OBIETTIVO: Riscrivi il tratto che va dalla riga contenente "Task: Open the airplane silhouette thumbnail" fino a quella contenente "This screenshot has width=229, height=181.", sostituendo "thumbnail" con "icon" e lasciando tutto il resto invariato.

DATI REGISTRATI:
++++++++
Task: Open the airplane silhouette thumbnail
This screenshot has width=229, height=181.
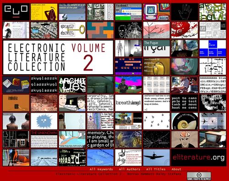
++++++++
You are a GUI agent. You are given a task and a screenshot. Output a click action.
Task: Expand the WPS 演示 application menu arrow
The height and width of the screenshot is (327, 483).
++++++++
RISPOSTA ATTESA:
Task: Open the airplane silhouette icon
This screenshot has width=229, height=181.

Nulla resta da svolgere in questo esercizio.